Optimizing subscriptions

The main screen of my app has infinite scroll. I use meteor methods for the majority of the document’s properties, but I subscribe to the reactive properties of the documents retrieved from the meteor method.

I accomplish this roughly as follows:

// ===== CLIENT =======
let docs = [];
let page = 0;
let subHandles = [];

loadMore() { // loads 10 more documents
  Meteor.call('getMore', { page }, (err, newDocs = []) => {
    const newDocIds = newDocs.map(({ _id }) => _id);
    docs = docs.concat(newDocs)
    subHandles.push(Meteor.subscribe('reactiveDataOnDocs', newDocIds));
    page += 1;
  });
}

// ===== SERVER =======
Meteor.publish('reactiveDataOnDocs', (docIds) => {
  return Documents.find({ _id: { $in: docIds } }, { fields: { reactiveProp: 1 });
});

Not all users see the same feed of documents. For example, user1 may fetch documents A, B, C, D, E, and user2 may fetch A, C, D, F, G.

Questions:

  1. Does it add more overhead to subscribe to each document individually? (e.g. does ten subscriptions for ten different documents use more memory than one subscriptions for those same ten documents)
  2. If user1 subscribes to documents [A, B, C, D, E], and user2 subscribes to [A, C, D, F, G], are A, C, D in memory once or twice?
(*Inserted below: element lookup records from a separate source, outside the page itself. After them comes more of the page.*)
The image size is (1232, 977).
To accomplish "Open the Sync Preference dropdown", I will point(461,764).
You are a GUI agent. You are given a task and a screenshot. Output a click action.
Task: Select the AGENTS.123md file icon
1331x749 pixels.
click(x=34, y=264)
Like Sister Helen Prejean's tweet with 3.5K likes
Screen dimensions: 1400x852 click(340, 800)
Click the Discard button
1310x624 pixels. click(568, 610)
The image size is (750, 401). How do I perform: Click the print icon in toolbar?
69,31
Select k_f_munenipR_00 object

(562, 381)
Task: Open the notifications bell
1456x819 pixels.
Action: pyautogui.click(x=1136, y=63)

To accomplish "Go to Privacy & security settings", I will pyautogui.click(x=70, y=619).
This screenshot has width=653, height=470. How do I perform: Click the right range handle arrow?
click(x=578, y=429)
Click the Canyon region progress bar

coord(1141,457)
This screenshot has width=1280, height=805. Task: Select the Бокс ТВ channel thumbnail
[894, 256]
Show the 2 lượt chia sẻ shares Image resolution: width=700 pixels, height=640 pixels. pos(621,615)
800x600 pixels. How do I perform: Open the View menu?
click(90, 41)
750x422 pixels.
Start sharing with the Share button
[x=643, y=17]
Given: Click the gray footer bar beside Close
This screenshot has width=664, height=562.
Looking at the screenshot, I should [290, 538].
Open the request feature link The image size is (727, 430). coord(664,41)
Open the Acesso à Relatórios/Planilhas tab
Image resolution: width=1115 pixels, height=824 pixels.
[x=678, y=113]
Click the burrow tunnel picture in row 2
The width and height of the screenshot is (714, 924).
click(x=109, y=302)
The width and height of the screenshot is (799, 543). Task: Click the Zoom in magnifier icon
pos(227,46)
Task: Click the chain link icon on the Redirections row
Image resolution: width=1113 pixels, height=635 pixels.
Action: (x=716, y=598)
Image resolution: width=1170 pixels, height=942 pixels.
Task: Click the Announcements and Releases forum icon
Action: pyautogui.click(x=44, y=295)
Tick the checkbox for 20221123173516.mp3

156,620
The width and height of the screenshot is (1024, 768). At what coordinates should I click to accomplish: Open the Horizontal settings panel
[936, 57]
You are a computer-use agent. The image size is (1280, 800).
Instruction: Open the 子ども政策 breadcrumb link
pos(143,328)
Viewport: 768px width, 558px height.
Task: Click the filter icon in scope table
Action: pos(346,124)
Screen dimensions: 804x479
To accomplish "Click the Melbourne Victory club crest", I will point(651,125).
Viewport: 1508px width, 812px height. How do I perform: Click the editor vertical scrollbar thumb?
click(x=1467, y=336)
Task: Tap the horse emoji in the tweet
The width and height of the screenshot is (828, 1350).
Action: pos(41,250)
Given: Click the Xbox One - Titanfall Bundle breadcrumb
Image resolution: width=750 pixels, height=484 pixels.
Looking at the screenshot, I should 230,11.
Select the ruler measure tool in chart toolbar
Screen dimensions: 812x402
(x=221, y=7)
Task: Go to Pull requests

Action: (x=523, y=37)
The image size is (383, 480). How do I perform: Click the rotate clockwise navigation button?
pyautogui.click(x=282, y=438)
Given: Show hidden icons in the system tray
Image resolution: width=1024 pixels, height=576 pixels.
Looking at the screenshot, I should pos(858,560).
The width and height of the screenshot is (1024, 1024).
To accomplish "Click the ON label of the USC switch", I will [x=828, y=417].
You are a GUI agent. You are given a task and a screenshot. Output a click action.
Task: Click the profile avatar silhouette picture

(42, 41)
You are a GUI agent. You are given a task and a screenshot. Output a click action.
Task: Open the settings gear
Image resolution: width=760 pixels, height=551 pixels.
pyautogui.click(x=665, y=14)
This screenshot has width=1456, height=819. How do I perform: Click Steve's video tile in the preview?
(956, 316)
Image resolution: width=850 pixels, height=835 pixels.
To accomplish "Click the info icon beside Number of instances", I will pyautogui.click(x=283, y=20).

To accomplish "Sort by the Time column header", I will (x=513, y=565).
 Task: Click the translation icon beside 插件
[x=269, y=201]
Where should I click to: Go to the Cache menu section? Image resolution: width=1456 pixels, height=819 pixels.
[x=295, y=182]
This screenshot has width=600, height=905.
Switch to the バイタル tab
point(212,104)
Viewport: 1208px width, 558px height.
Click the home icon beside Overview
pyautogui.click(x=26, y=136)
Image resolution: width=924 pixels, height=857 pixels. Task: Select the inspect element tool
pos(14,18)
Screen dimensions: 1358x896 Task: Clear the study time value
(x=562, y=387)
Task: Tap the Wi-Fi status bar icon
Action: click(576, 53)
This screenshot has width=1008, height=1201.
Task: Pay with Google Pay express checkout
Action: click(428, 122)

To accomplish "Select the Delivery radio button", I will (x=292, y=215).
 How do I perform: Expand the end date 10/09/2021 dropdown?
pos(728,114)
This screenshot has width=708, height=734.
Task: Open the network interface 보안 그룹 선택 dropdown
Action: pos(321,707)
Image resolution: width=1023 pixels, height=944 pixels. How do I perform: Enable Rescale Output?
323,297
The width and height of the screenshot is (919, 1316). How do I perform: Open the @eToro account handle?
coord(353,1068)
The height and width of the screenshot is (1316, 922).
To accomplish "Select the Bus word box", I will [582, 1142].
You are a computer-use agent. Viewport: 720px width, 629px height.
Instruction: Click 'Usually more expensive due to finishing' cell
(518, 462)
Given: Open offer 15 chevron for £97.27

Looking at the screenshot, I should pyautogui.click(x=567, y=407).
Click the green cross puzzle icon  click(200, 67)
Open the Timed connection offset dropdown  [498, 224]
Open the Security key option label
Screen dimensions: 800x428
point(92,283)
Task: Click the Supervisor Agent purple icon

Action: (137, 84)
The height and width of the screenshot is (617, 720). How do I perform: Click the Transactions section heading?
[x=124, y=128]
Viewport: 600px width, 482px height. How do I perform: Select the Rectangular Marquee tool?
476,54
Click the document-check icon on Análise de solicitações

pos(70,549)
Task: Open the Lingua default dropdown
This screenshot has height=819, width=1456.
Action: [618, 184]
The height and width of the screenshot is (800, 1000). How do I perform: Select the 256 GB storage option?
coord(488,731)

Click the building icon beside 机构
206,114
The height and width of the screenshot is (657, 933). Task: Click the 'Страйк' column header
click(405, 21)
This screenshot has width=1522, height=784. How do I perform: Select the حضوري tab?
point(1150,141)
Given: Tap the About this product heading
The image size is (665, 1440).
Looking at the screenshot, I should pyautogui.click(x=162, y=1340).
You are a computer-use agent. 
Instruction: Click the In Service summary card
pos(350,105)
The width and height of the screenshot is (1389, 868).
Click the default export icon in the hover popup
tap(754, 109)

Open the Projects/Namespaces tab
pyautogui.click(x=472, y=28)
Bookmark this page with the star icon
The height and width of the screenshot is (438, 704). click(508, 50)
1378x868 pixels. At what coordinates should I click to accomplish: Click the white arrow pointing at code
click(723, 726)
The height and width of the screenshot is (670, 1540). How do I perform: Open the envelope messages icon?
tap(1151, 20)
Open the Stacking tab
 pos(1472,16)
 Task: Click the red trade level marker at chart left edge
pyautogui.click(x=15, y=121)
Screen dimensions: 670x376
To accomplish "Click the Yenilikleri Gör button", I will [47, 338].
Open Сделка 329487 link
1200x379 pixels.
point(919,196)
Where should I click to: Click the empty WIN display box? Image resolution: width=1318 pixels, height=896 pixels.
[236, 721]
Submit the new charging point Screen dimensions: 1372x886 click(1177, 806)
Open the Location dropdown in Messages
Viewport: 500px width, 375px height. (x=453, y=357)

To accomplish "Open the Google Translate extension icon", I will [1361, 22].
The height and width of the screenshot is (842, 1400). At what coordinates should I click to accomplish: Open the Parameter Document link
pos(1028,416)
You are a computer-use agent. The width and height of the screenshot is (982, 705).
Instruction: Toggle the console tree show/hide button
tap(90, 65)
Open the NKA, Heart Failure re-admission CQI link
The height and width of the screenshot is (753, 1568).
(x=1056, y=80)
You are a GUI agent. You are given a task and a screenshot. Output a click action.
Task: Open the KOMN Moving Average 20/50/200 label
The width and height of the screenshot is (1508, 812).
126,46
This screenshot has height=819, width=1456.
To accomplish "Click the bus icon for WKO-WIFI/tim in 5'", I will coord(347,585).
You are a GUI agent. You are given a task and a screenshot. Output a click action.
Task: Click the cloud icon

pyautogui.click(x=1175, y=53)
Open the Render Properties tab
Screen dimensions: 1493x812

I apologize if I’m not explaining this well, but I will clarify as needed

Unless I’m missing something it seems like it would be better to ditch the method call and just do a regular pub/sub that accepts a number argument. Increase that number when the user scrolls, and use that number parameter for a limit on how many documents you pull in.

Not readily an option for this. I do a lot of data crunching and joins, and I don’t want the entirety of every document that I know doesn’t change stuck in server-side memory.

Any thoughts on the questions from the OP?

First, some background on how publications work behind the hood:

When you create an “observe” (aka a function which watches the result of a particular database query), it will store the entire result set of that query in memory. Observes are multiplexed, so if you watch the exact same query twice it will only store the result set in memory once. If there are multiple observes which watch different queries, the observes are not multiplexed, so the result set for each observe is stored separately (even if the observes share a published document).

Publications that return a cursor create an observe that watch that cursor.

Separately, a copy of all the data published to each client is stored on the server. Let’s walk through a few examples.

For each of the following examples I assume that if multiple users subscribe to a publication P1, each user is supplying the same arguments to P1 and so P1 is watching the same cursor for both users. I’m also assuming that nothing is published to the client unless I explicitly mention it.

  • Suppose you have a single user and have a publication P1 that publishes A to the client. Then A will be stored in memory twice (once for the observe and once to mirror the user’s data).

  • Suppose you have two users and a publication P1 subscribed to by both users that publishes A. Then A will be stored in memory three times (once for the observe and once per user to mirror their data).

  • Suppose you have a single user and two publications P1, which publishes [A, B], and P2, which publishes [A, C]. Then A will be stored in memory 3 times (once for each publication and once to mirror the user’s data).

  • Suppose you have the previous example but with two users. Then A will be stored in memory 4 times (once per publication and once per user).

A couple more random facts:

  • Having more non-multiplexed observes does have some overhead, because it makes oplog tailing (or polling if you aren’t using the oplog) more expensive. This is somewhat less true if each publication is by _id.
  • Creating and destroying subscriptions is expensive if the result set is large.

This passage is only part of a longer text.